You win some, you lose some, and in this case the ticket broker appears to have won.


However, upon arriving in Phnom Penh 7 or so hours later, we made it to our digs with relative ease. The Kibiki Hotel, nestled on a secured street behind the Prime Minister's house, was modestly priced but embraced us with quiet charm, attentive staff, gorgeous grounds (a pool that is popular with expats, poolside restaurant and bar, lush foliage separating cabanas perfect for chilling out), and a room that offered quiet comfort.


The next day Angie escorted us to the Cambodian Childrens Fund, a great organization that she has supported for a couple of years ongoing. We toured a few of their locations, and were engulfed by the inspiring children there, whose happiness and hopefulness were humbling.
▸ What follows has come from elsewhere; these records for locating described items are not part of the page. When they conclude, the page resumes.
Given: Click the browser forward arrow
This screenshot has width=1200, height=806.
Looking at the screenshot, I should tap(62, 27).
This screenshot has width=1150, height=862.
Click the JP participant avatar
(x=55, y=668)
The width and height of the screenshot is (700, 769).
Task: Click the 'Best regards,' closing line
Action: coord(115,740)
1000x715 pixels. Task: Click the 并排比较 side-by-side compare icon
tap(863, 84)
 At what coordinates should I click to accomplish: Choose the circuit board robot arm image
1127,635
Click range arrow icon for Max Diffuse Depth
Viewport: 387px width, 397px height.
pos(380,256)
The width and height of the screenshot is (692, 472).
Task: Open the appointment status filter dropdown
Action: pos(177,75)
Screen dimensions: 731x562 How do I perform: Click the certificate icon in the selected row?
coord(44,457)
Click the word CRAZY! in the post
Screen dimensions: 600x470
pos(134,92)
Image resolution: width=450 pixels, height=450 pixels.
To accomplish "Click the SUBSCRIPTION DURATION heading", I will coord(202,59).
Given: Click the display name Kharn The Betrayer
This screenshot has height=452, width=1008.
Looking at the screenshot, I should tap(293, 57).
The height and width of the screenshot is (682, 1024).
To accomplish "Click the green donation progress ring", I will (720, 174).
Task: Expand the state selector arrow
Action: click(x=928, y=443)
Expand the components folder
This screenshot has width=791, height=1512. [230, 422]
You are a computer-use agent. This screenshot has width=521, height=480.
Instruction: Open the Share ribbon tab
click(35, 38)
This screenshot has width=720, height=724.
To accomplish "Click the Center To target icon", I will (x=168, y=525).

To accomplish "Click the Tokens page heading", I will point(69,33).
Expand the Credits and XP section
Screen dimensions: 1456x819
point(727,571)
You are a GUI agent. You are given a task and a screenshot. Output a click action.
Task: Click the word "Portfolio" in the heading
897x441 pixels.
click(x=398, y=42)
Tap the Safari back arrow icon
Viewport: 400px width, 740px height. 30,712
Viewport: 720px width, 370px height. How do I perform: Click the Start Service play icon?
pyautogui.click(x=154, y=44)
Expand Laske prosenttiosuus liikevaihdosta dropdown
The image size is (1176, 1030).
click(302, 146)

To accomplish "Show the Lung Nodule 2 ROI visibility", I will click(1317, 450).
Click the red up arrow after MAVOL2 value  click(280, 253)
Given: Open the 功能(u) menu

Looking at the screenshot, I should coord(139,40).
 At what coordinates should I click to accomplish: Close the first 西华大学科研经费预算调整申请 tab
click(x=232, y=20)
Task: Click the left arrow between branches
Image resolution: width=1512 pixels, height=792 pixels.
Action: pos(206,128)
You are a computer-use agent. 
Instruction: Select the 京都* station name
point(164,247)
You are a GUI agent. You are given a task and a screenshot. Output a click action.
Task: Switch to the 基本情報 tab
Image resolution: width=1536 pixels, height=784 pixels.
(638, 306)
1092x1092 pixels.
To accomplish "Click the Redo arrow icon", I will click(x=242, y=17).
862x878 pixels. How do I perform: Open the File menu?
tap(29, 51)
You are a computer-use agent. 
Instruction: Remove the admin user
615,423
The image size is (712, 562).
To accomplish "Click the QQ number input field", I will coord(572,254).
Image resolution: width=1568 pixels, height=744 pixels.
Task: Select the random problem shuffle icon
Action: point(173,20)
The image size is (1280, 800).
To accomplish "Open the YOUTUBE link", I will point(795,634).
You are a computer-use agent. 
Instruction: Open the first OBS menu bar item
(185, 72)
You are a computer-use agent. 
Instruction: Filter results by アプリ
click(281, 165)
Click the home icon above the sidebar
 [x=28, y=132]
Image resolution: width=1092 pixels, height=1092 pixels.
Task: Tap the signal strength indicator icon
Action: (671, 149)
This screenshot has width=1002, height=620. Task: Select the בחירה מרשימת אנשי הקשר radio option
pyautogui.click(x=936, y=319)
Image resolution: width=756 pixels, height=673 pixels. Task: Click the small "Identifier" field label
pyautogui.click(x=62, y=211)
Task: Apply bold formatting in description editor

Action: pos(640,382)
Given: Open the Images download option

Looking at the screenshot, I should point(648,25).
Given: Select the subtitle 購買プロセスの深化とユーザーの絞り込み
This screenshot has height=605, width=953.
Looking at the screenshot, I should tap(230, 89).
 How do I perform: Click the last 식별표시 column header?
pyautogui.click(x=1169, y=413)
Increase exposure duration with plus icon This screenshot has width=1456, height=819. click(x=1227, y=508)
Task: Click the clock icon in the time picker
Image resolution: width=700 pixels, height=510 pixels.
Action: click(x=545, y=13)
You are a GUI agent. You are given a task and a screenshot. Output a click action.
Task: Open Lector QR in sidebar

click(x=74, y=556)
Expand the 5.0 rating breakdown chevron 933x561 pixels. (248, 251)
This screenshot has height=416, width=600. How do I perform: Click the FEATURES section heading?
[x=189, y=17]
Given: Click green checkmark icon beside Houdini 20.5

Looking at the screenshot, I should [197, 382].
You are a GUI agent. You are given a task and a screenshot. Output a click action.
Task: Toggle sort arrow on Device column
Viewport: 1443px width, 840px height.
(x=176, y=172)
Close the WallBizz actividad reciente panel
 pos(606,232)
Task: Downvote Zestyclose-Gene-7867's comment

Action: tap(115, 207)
It was a beautiful experience that bouyed my time in Cambodia.


Later that day we laid low by the pool, and Angie share some of her super interesting experiences as a CCF sponsor. She is an inspiring woman of great compassion and kindness!


Then in the evening we ventured out and had pedicures and dinner near the river. While sitting at a sidewalk cafe, with disbelief we witnessed scenes that we might just as easily have witnessed on Dateline.


Sex trade is a looming problem in Phnom Penh (a recent episode of America's Most Wanted details it), and we watched as men came out of a club with young women, some men with more than one. We watched one group of men and their selected prostitutes be whisked away en masse by private van. A shopping trip.


Then we witnessed a man hustling children of perhaps age 13 or so. Some selling DVDs or books, others being sold. It was paralyzing to watch it; we were barely an hour on one corner in a decent part of town. I can't imagine the depth of the issue.


But we were able to contrast that sobering experience with our morning at CCF, an organization that houses and educates and uplifts kids, shielding them from the very injustices we witnessed. So there was that to consider.


The next day offered more to process: the Killing Fields and S21 prison. Seeing those places and people, reading with more depth and illustration than I ever have about the Khmer Rouge, was...huhmm. A tree still stands at the Killing Fields museum out in the countryside...soldiers smashed infants and toddlers to death against that tree. Just one example of the visceral reality of Po Pot's campaign of horrors.

Photo:  In the stupa at the Killig Fields.


That afternoon we had a few hours to try to understand the poverty around us in what had once clearly been a beautiful, developing place.

Photo:  At the S21 prison, a converted school, some hallways were wrapped in wire to prevent prisoners from commiting suicide by plunging to their death.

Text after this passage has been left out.